INPUT DATA >>
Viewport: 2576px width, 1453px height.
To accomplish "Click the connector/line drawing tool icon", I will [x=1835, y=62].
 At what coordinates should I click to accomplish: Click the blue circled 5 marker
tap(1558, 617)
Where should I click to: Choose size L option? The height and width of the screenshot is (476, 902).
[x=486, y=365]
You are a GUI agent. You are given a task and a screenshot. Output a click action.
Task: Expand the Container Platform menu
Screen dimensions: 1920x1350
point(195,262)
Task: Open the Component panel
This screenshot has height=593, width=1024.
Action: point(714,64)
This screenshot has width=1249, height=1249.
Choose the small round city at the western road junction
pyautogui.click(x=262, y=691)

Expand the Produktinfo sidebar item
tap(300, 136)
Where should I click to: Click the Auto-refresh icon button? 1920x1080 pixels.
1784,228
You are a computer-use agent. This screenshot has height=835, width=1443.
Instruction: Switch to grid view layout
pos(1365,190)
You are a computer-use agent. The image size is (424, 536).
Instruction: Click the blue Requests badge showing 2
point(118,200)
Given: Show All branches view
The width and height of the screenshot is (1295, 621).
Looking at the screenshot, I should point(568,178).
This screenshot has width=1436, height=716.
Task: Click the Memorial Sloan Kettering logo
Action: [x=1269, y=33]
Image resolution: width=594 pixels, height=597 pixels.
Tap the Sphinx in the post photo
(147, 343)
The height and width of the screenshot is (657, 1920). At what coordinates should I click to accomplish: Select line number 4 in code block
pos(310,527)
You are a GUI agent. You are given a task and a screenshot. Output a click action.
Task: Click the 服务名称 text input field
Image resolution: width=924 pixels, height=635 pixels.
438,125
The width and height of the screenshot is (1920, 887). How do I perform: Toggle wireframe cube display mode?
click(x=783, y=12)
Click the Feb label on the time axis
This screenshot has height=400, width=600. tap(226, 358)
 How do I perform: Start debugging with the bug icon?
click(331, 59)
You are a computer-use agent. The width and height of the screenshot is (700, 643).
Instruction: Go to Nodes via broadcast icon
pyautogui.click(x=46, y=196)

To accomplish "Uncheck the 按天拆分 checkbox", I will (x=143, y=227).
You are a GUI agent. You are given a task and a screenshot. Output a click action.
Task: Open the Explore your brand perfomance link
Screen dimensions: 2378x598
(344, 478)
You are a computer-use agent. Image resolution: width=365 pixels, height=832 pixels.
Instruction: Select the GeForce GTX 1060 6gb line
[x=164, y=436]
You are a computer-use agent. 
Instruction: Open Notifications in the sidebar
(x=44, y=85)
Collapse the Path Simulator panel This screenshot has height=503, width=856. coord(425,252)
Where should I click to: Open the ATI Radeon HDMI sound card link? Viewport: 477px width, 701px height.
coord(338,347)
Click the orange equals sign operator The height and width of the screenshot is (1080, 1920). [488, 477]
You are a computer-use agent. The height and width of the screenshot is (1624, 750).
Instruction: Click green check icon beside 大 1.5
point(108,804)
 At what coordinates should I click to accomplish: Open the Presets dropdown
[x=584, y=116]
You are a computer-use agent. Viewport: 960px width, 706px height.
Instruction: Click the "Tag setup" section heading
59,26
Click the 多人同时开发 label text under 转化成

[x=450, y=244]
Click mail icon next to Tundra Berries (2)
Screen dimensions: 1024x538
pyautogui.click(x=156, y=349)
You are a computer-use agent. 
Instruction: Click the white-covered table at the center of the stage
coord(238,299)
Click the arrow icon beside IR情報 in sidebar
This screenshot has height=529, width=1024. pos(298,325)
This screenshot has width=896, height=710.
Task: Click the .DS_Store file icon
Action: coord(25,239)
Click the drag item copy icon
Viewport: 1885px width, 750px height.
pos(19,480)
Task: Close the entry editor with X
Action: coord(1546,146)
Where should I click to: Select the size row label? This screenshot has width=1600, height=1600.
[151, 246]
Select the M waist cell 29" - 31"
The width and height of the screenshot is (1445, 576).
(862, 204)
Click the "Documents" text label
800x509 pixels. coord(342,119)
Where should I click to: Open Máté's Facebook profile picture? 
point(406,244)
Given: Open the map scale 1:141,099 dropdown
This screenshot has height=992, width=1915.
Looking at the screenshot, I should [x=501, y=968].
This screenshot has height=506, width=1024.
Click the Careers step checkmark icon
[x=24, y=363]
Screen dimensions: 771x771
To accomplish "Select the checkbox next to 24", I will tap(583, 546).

WORK REQUIRED >> In the records above, find the line with "Image resolution: width=924"; write out exactly that line and each one after it, stopping after the line with "Click the drag item copy icon".

TASK OUTPUT >>
Image resolution: width=924 pixels, height=635 pixels.
438,125
The width and height of the screenshot is (1920, 887). How do I perform: Toggle wireframe cube display mode?
click(x=783, y=12)
Click the Feb label on the time axis
This screenshot has height=400, width=600. tap(226, 358)
 How do I perform: Start debugging with the bug icon?
click(331, 59)
You are a computer-use agent. The width and height of the screenshot is (700, 643).
Instruction: Go to Nodes via broadcast icon
pyautogui.click(x=46, y=196)

To accomplish "Uncheck the 按天拆分 checkbox", I will (x=143, y=227).
You are a GUI agent. You are given a task and a screenshot. Output a click action.
Task: Open the Explore your brand perfomance link
Screen dimensions: 2378x598
(344, 478)
You are a computer-use agent. Image resolution: width=365 pixels, height=832 pixels.
Instruction: Select the GeForce GTX 1060 6gb line
[x=164, y=436]
You are a computer-use agent. 
Instruction: Open Notifications in the sidebar
(x=44, y=85)
Collapse the Path Simulator panel This screenshot has height=503, width=856. coord(425,252)
Where should I click to: Open the ATI Radeon HDMI sound card link? Viewport: 477px width, 701px height.
coord(338,347)
Click the orange equals sign operator The height and width of the screenshot is (1080, 1920). [488, 477]
You are a computer-use agent. The height and width of the screenshot is (1624, 750).
Instruction: Click green check icon beside 大 1.5
point(108,804)
 At what coordinates should I click to accomplish: Open the Presets dropdown
[x=584, y=116]
You are a computer-use agent. Viewport: 960px width, 706px height.
Instruction: Click the "Tag setup" section heading
59,26
Click the 多人同时开发 label text under 转化成

[x=450, y=244]
Click mail icon next to Tundra Berries (2)
Screen dimensions: 1024x538
pyautogui.click(x=156, y=349)
You are a computer-use agent. 
Instruction: Click the white-covered table at the center of the stage
coord(238,299)
Click the arrow icon beside IR情報 in sidebar
This screenshot has height=529, width=1024. pos(298,325)
This screenshot has width=896, height=710.
Task: Click the .DS_Store file icon
Action: coord(25,239)
Click the drag item copy icon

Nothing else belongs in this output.